How foolish can you be? After starting your Christian lives in the Spirit, why are you now trying to become perfect by your own human effort? (Gal. 1:4 NLT)

As Jesus began to gently lead me into the realm of his grace, at times I have felt my former self back-lashing.

“Do you realize how heretical the things your saying sound right now?”

“People are going to get offended…”

“Are you SURE, you are not just trying to rebel?”

As time goes on, condemnation has gone from being my master to becoming obsolete. It’s scary, almost, because I was so used to it.  I was comfortable seeing morality so stark black and white, I was comfortable being one of the few select, being able to judge the world instead of the condition of my own heart. I was safe in my cage.

Christ has set us free to live a free life. So take your stand! Never again let anyone put a harness of slavery on you. (Gal 5:1 MSG)

As we are taught through our history, freedom cost something. It is risky, it is rebellious.

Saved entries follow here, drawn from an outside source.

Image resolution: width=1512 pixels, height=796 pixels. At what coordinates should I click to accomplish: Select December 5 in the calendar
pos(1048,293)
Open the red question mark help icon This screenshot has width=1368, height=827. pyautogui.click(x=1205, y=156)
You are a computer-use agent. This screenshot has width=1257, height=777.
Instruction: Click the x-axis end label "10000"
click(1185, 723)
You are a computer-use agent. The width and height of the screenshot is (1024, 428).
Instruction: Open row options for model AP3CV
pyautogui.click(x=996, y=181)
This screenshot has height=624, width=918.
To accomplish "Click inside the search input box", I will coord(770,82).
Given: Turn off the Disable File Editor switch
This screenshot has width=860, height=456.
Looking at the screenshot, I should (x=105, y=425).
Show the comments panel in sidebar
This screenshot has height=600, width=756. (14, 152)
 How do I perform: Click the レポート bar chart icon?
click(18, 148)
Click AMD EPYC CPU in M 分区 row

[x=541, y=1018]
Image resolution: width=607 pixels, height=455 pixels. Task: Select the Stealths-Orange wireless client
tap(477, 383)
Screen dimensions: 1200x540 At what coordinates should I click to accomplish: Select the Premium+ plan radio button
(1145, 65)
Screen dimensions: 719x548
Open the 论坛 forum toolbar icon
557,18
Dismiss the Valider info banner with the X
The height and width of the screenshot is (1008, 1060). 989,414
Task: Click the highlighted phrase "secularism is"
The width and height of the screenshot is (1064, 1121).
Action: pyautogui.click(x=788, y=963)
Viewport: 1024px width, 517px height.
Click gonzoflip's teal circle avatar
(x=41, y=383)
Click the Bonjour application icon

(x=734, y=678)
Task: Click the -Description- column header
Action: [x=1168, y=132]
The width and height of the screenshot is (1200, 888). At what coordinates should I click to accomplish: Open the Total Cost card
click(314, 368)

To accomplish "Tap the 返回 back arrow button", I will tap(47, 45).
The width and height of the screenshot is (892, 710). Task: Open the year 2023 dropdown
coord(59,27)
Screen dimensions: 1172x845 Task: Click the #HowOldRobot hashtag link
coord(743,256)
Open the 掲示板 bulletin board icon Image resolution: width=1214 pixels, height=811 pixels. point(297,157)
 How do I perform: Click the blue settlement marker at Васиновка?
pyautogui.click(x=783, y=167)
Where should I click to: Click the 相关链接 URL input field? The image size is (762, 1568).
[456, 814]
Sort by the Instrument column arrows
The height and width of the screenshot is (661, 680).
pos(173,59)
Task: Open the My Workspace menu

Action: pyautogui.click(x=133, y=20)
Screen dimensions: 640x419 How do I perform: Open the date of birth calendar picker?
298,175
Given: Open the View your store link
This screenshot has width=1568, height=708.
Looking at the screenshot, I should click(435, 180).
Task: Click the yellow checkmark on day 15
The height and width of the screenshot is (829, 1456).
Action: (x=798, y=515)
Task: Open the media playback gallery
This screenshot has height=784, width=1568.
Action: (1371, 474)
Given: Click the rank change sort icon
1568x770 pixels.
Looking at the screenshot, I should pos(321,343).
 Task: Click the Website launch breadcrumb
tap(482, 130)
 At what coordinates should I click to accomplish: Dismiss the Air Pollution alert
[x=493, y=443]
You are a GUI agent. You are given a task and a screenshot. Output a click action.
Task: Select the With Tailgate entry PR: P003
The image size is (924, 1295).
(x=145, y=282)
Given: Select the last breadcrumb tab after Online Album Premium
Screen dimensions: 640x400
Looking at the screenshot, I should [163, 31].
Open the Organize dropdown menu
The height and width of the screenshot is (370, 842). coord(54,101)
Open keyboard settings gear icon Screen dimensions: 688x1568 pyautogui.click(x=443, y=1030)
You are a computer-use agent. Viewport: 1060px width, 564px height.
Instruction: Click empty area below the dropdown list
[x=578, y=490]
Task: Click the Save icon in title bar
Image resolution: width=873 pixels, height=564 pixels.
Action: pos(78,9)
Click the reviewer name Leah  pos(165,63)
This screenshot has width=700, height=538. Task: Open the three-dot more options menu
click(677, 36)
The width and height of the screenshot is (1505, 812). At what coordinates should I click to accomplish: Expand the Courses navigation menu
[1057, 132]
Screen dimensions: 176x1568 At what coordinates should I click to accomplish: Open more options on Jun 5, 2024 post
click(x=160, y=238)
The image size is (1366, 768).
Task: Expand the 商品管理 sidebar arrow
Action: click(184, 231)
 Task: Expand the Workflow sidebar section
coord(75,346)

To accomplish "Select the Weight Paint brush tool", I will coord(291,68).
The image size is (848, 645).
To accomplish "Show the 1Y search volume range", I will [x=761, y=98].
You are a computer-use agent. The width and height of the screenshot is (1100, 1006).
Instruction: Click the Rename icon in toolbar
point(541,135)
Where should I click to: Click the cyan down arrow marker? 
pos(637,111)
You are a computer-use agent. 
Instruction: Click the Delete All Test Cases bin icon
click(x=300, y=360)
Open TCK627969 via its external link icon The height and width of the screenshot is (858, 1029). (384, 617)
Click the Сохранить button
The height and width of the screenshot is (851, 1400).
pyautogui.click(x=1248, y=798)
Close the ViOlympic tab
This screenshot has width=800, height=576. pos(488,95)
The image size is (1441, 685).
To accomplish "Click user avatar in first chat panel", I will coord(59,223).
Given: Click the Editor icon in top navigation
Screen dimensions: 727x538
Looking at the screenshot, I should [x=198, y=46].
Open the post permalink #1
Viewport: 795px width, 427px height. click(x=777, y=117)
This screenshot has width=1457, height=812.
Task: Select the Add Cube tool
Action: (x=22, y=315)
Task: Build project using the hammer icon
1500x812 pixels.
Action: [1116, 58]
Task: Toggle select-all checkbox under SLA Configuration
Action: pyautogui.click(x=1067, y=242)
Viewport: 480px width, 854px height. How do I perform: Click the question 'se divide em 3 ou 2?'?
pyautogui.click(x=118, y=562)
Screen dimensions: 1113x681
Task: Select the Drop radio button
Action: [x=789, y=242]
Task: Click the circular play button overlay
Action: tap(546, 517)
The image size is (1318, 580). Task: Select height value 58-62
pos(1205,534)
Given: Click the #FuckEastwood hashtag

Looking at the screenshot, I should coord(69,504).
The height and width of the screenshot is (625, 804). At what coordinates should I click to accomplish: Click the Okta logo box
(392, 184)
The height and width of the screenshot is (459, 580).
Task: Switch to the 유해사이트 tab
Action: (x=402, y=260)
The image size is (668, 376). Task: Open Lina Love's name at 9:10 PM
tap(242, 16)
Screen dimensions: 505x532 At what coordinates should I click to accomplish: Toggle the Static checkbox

But the cost for our freedom was paid for, fully. We get to grab it, walk in it, make it our reality.

We don’t need to live with one foot in the cage and one out of it. We don’t celebrate Independence Day because you are sort of free. Yes, people may be in fear that our nation is losing it’s freedom, but the state of our physical freedom simply cannot touch the freedom that is on the inside of us.

Fear, condemnation, guilt, those things are no longer your masters. If you walk with Jesus, His Spirit is in you, that means FREEDOM.

(Those that say in their hearts “Yes, but that means people think they can do whatever they want, they will use their freedom as an excuse to be selfish and SIN,” don’t really get it anyway. That is not the point.)
Your response to an unfree world doesn’t need to be anger, endless political discussions, great planned-out “battle plans.” It doesn’t have to  mean working in ministry until you are half dead, constant suffering and sorrow for a cause, or playing the martyr.  Sometimes it simply means to live free.

So make every day Independence day.

Enjoy life. Take a risk. Love someone who will never love you back. Make friends with those the church rejects. Go on an adventure. Have a beer, light some fireworks, jump in a lake, laugh.

Live Free.

(I may be biased, but New Hampshire has the best state slogan EVER.)